Ora, cientificamente, e ao que parece, o coração tem um cérebro. O tal programa que vi mostrava o estudo feito sobre o caso e outros. Chegaram à conclusão que são inúmeras as vezes em que, quando confrontados com determinadas situações, o primeiro “orgão a reagir” é o coração. E que é o coração que vai informar o cérebro. Os olhos vêm, informam o coração que descurtina a mensagem e a reenvia para o cérebro devidamente trabalhada. Infelizmente fomos formatados para não darmos crédito às mensagens (linguagem) do coração. São séculos e séculos de uma cultura tacanha e curta que fez dos humanos aquilo que somos. Umas máquinas de anulação e destruição e em última instância do planeta em que vivemos. Comemos demais. Tratamo-nos mal. Tratamos mal os outros e sem que saibamos porquê somos assim. Claro que há excepções, como em tudo.

Ainda não temos o distanciamento temporal suficiente para entender a revolução global planetária que está a acontecer. Mas sem que ninguém o prevesse (que agora é cada vez mais impossivel prever o que quer que seja) a internet veio colocar em causa o “status quo”. Nada é definitivo nem garantido. Nada é verdade nem mentira. Tudo é possivel. Pela primeira vez na história da humanidade estamos a tentar perceber o que de facto somos. Quebrou-se a noção de que somos cérebro e que é isso que nos distingue dos outros seres vivos. Não é o fim do mundo (como alguns teimosamente, agarrados pelo medo, perconizam) mas antes a sua transformação. Da génese do ser humano.

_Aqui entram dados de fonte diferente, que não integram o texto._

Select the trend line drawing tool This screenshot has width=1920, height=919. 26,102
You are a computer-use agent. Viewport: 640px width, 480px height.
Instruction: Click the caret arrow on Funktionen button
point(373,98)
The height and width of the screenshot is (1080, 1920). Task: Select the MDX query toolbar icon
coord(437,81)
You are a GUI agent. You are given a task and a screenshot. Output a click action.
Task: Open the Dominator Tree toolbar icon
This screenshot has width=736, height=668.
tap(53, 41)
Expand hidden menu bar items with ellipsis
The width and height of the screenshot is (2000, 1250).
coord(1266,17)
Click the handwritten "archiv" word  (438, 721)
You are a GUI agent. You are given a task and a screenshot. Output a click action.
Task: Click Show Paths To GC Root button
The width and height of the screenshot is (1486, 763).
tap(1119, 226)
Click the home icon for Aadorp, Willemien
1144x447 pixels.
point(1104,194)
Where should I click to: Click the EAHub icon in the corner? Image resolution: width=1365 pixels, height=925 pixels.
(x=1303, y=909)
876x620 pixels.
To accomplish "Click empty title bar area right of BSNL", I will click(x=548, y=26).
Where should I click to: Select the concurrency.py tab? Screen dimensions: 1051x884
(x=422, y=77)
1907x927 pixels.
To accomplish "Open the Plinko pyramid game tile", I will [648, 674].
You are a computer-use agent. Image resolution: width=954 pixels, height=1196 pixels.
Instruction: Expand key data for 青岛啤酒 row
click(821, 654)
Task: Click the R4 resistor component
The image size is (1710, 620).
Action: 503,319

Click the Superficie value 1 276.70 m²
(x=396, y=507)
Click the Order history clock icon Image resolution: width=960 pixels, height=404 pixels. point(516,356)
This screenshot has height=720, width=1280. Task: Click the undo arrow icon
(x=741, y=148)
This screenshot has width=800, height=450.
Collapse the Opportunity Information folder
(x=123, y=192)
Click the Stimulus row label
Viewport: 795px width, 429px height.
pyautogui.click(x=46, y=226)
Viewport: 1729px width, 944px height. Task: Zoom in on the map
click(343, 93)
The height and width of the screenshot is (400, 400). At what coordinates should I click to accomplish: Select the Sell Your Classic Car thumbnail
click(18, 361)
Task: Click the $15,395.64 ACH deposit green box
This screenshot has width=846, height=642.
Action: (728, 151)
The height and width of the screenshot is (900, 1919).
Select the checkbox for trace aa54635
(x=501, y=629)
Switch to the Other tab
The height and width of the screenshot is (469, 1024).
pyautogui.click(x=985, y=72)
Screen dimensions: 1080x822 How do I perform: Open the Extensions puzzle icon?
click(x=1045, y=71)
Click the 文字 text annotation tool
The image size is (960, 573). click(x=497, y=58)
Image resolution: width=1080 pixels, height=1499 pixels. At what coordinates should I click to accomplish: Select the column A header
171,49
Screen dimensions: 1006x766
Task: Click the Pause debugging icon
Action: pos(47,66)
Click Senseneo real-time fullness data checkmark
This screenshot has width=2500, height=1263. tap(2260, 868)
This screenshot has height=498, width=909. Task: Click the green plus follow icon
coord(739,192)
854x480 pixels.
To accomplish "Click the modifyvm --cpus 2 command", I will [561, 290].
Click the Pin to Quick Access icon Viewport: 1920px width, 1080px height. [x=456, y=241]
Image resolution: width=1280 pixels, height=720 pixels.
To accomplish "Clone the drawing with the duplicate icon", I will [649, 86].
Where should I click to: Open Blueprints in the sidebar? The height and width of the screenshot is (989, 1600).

Que sorte a minha estar a viver esta experiência e que sorte estar vivo. Finalmente, a ciência, por “a mais b” mostrou-me que não estou louco. Que simplesmente tenho de saber “ouvir” o meu coração. Pois nunca ninguém me ensinou a sua linguagem.

Beijinhos e essas coisas,

terça-feira, 1 de março de 2011

Dr. Quixote


Há tempos dirigi-me a uma repartição pública. Entrei e esperei. Na sala estavam três pessoas. Comigo do lado de cá do balcão eramos quatro. Um homem fardado dedilhava num teclado, enquanto que as senhoras estavam as duas sentadas atrás das respectivas secretárias. Esperei. Enquanto esperava pensei porque é que nem olharam para mim quando entrei. Enquanto continuei à espera também pensei que ali estava espelhado o que é o funcionalismo público. Que é por causa destas e de outras que o país está como está. Enfim, sabem como é, quando se espera nas repartições públicas pensa-se muito no funcionalismo público e no estado da nação. Mas atenção, há sempre excepções à regra, sempre.

Finalmente, e como nenhuma das três pessoas me perguntava nada, perguntei eu - “É possivel falar com a pessoa responsável?”. O homem fardado foi como se de uma corrente de ar se tivesse tratado. Uma senhora respondeu – “Com quem deseja falar?”. E pronto. A partir daqui qualquer dialogo é uma questão de sorte. A partir do momento em que a resposta à minha pergunta é outra pergunta passa-me pelos olhos as imagens que vou vendo daqueles países árabes em que parece que as coisas funcionam de uma maneira estanhamente parecida com corrupção. Não sei explicar mas é sempre a sensação estranha que tenho.

“Pretendo falar com a pessoa responsável”, repeti. E a resposta teve o peso de décadas de ditadura, fascismo, ignorância, imbecilidade, corrupção, pobresa, e mais uma série de adjectivos próprios de uma sociedade tacanha e pequenina, imensamente pequenina. Mas atenção, não se pense que vivemos num sistema assim. Não. Agora vivemos em total liberdade, vivemos num sistema democrático aberto. Os meus filhos lá sabem o que é depender da boa disposição do funcionário público, ou da relação familiar, ou da cor política, para se conseguir obter qualquer coisa do estado? Eles nem imaginam o que era esse tempo, curiosamente parecido com o que se vai vendo ultimamente na televisão por causa dos protestos de rua contra esses sistemas do norte de África, que ao que parece, estão a tentar alterar, coitados. Adiante. Dizia eu que a resposta teve o peso de uma cultura com décadas e que quer queiramos quer não ainda persiste – “O doutor não está.”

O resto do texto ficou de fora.